### YOUR TASK
Search the data for "logo". Return each matching line.

[Dataset entries]
________________

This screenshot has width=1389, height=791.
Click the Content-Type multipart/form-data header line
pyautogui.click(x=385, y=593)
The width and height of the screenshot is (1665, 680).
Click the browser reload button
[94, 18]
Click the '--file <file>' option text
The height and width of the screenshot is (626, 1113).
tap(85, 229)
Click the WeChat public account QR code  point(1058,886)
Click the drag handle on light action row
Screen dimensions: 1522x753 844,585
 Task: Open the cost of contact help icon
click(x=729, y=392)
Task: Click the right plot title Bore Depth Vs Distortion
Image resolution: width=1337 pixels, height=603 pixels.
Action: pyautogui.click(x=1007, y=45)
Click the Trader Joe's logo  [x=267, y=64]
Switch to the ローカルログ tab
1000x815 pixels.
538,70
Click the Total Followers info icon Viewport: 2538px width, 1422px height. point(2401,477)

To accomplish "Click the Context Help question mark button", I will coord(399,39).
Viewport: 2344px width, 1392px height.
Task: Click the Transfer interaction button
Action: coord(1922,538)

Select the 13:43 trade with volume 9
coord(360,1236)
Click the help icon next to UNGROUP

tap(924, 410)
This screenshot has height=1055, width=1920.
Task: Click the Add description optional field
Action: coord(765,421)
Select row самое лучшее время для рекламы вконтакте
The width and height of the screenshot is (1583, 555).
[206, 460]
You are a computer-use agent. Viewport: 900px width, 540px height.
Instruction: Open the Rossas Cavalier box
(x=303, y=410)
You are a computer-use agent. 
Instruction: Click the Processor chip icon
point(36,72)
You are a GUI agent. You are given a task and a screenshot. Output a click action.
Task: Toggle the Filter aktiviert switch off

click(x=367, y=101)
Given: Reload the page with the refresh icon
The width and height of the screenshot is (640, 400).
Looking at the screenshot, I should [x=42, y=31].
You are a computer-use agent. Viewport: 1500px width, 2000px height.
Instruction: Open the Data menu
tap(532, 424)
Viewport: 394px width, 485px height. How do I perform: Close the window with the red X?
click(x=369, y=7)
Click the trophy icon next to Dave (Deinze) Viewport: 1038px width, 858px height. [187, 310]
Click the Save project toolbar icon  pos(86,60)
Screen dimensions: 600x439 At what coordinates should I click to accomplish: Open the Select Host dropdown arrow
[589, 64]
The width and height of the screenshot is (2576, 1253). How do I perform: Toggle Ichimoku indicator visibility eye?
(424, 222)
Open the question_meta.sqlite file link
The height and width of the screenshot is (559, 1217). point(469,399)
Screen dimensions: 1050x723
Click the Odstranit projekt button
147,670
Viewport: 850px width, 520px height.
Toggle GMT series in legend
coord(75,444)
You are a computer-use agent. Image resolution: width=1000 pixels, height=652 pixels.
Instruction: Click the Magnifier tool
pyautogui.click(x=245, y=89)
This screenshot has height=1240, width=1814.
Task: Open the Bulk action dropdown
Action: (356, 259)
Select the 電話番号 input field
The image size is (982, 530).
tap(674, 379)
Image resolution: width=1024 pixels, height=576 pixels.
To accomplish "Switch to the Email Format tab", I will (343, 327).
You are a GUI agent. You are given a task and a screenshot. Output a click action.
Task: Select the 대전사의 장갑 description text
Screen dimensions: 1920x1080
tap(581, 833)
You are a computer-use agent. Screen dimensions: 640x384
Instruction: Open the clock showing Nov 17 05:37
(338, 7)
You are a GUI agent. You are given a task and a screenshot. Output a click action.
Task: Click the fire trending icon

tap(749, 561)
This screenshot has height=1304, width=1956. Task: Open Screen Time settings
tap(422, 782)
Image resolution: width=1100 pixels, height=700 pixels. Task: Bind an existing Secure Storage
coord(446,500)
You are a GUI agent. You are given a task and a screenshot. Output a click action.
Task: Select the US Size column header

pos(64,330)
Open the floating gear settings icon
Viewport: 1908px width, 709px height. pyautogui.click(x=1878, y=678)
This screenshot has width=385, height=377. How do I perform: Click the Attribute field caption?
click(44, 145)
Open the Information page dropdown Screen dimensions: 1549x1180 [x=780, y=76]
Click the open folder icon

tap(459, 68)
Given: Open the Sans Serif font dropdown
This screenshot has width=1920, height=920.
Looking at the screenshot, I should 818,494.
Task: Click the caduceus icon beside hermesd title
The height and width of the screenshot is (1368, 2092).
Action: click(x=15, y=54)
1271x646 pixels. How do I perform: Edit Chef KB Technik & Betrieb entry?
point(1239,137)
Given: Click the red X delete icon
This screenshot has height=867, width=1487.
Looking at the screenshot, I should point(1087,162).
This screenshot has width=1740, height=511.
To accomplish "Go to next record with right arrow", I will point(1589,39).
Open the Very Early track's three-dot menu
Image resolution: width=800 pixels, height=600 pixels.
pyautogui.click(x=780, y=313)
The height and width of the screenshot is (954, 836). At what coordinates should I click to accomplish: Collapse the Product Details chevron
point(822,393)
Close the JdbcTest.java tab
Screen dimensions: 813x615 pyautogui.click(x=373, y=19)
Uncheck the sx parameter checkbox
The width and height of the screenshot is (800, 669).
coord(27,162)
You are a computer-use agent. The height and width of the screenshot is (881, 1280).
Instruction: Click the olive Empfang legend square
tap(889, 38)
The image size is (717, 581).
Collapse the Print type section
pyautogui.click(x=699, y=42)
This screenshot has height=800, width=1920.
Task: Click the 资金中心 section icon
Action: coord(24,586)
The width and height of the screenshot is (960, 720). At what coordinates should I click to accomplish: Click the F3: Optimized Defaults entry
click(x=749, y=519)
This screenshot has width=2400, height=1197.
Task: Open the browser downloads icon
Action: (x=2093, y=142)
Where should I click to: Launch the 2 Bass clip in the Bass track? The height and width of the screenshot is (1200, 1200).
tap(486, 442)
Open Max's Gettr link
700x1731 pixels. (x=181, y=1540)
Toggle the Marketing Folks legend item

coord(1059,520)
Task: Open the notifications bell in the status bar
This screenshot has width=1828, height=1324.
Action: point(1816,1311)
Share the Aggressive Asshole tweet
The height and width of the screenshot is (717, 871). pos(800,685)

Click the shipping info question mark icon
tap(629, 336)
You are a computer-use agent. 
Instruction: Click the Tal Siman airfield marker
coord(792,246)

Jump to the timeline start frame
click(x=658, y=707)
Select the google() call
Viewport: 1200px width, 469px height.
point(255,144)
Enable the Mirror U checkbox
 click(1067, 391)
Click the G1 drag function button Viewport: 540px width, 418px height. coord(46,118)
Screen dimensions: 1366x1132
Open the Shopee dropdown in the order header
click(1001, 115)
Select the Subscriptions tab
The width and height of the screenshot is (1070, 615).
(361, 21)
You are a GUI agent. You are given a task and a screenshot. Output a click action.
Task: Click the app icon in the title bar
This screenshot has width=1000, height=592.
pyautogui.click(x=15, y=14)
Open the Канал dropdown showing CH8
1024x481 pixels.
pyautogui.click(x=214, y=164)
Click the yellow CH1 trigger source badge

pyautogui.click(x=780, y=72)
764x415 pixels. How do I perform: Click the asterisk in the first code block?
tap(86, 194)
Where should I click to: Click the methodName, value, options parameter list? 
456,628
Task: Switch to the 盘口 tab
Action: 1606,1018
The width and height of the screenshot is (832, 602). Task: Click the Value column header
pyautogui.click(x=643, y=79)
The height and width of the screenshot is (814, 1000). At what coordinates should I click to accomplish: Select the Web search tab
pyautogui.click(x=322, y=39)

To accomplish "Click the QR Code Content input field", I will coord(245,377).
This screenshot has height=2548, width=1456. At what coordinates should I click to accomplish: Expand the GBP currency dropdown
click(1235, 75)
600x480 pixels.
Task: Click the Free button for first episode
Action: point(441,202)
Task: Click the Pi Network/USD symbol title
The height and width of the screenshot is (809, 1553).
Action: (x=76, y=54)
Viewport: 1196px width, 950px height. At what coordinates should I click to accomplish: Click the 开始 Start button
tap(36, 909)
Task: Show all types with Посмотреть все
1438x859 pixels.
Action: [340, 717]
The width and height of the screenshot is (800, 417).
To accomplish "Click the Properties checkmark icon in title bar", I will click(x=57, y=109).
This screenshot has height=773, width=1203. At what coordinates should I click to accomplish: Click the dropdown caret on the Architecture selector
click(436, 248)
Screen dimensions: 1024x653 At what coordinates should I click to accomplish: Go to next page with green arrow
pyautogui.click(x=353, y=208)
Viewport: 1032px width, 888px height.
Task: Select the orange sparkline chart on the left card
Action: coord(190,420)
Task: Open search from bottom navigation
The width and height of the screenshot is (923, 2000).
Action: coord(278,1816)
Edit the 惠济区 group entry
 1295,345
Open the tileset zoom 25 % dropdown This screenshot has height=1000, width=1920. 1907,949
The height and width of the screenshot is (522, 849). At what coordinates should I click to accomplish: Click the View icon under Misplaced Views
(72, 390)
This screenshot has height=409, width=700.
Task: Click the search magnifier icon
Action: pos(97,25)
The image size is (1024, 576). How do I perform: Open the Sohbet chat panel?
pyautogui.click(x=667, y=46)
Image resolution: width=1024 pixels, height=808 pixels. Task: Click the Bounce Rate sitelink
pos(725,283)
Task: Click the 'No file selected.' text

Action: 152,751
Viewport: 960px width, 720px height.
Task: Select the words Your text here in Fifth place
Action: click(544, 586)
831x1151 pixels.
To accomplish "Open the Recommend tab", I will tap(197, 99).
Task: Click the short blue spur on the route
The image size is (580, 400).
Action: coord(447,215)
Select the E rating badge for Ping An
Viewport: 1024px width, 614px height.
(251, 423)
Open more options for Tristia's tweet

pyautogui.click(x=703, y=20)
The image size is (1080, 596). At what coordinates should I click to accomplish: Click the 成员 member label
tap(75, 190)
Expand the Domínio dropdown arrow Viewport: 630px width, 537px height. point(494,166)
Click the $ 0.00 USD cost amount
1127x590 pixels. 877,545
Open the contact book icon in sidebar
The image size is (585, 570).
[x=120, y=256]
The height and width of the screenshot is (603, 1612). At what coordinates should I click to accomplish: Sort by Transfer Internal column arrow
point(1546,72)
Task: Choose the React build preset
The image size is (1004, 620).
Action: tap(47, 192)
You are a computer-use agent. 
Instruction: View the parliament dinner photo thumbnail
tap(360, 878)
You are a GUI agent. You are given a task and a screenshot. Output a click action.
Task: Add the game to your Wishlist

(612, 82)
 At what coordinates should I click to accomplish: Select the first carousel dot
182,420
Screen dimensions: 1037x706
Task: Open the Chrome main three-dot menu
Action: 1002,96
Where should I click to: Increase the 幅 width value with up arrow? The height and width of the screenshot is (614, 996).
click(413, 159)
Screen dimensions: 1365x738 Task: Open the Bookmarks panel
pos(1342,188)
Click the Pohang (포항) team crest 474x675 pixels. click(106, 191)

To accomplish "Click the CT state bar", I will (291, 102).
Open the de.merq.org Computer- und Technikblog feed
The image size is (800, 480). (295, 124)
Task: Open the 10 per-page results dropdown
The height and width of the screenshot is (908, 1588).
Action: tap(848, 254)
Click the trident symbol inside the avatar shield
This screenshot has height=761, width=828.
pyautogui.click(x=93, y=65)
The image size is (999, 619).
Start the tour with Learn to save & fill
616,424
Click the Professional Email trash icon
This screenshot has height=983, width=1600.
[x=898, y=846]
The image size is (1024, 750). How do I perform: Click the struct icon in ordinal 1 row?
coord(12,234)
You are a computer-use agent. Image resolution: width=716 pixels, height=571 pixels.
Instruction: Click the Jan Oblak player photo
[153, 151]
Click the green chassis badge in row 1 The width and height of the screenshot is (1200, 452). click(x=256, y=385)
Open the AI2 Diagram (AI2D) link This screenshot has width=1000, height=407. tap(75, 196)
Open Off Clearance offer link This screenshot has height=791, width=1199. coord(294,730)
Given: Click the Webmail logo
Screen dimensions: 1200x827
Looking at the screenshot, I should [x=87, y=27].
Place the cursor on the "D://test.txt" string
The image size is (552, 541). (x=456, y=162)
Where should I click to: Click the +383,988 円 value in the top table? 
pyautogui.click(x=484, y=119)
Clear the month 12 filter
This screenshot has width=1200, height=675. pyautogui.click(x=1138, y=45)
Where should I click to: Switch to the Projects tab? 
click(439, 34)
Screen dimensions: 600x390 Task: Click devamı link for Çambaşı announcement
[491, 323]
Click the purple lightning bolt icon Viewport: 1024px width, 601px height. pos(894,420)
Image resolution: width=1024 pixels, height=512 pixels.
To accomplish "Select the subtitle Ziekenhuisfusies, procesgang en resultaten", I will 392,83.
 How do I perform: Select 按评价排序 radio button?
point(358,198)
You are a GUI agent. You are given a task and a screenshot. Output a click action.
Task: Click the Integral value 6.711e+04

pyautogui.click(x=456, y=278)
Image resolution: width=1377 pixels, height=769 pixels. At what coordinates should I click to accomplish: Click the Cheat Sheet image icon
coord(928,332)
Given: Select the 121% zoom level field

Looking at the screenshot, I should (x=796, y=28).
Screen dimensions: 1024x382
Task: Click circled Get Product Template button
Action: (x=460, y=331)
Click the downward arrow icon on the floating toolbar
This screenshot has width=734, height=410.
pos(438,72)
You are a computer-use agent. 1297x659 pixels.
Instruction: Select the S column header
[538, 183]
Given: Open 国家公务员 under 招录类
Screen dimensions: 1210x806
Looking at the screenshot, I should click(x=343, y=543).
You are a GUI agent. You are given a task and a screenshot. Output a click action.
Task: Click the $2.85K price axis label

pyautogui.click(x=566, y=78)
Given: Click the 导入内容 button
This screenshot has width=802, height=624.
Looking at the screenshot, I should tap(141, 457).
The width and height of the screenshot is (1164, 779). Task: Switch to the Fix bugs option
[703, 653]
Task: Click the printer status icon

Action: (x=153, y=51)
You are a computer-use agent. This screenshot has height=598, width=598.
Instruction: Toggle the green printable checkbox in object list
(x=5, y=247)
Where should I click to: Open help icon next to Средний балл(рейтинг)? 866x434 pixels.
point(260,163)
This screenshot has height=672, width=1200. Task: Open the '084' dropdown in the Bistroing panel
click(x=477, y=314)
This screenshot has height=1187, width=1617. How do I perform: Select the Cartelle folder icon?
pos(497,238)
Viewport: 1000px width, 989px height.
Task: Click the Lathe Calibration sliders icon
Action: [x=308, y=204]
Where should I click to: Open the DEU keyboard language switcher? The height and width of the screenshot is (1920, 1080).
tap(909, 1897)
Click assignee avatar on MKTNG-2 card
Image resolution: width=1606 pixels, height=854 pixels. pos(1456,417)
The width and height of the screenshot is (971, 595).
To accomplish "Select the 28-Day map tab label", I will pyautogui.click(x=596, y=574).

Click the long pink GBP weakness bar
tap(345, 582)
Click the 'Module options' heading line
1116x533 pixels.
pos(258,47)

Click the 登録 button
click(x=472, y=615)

________________

### SOLUTION FOR THIS TASK
Click the Trader Joe's logo  [x=267, y=64]
Given: Click the Webmail logo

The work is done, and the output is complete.